* [Task]
Skip all pictures, then copy the lines from the start of the data through the line with "Screen dimensions: 879x702", keeping both ends.

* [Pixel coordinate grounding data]
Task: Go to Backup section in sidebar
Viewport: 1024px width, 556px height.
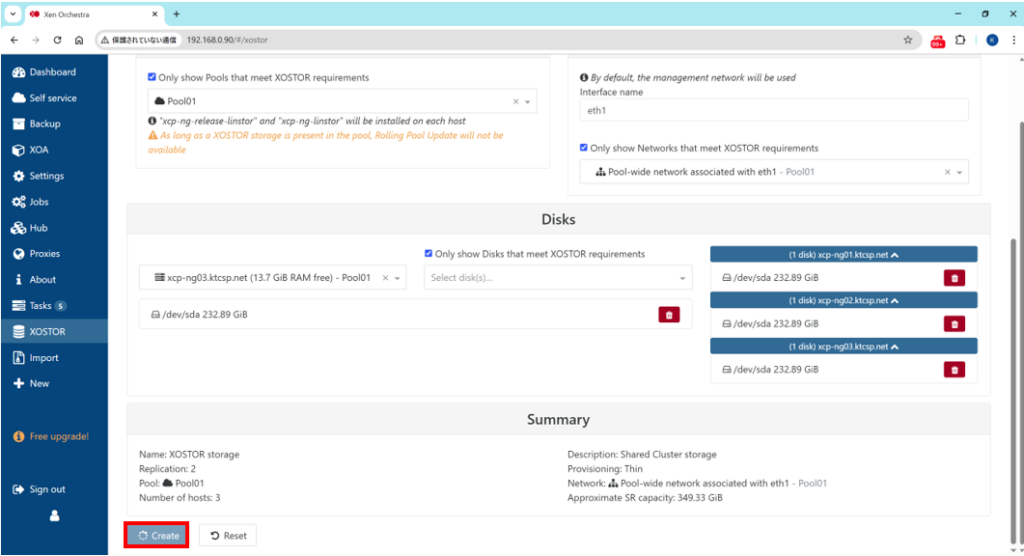Action: tap(44, 124)
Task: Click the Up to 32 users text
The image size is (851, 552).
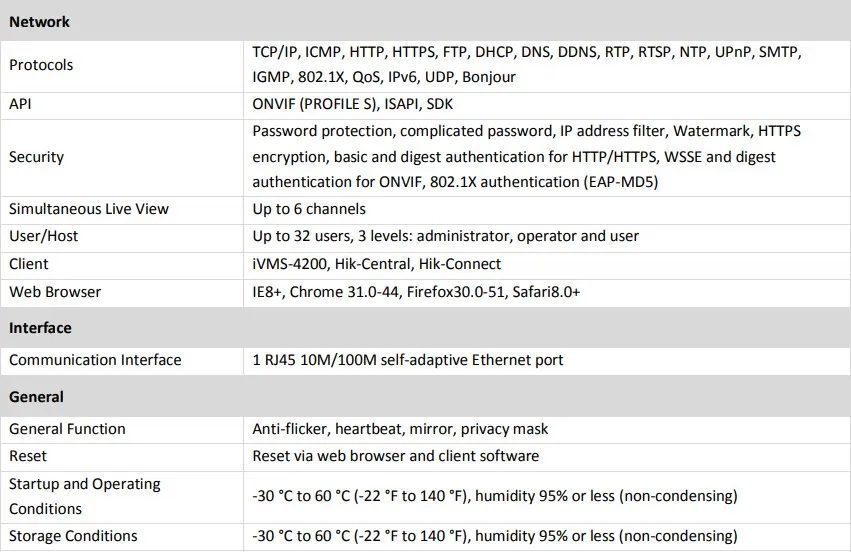Action: (445, 236)
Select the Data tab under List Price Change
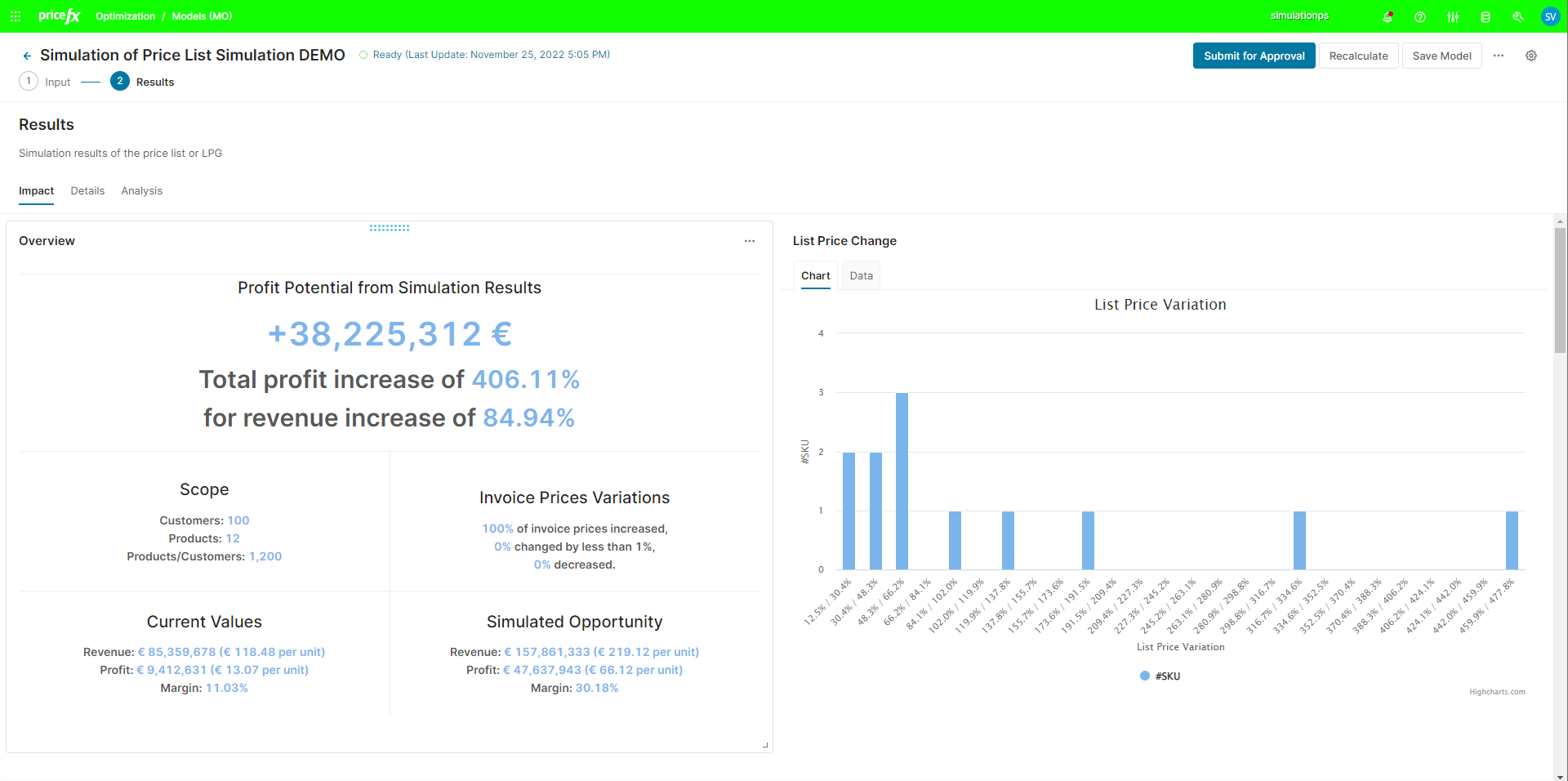The height and width of the screenshot is (781, 1568). click(861, 276)
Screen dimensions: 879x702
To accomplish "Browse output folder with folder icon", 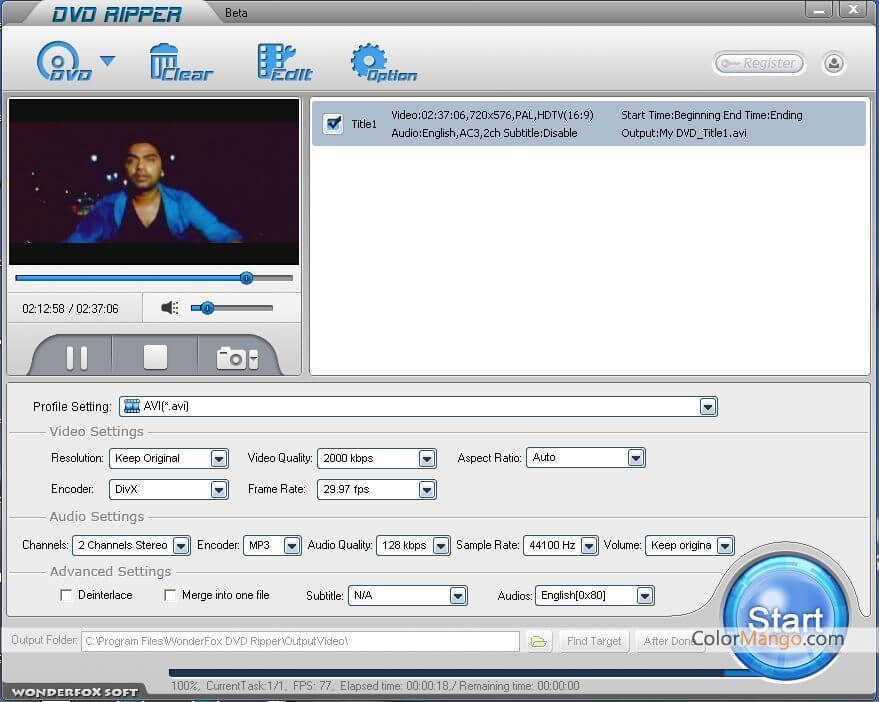I will [x=539, y=641].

* [Solution to this task]
Task: Go to Backup section in sidebar
Viewport: 1024px width, 556px height.
Action: tap(44, 124)
Task: Click the Up to 32 users text
The image size is (851, 552).
Action: (445, 236)
Select the Data tab under List Price Change
The height and width of the screenshot is (781, 1568). click(861, 276)
Screen dimensions: 879x702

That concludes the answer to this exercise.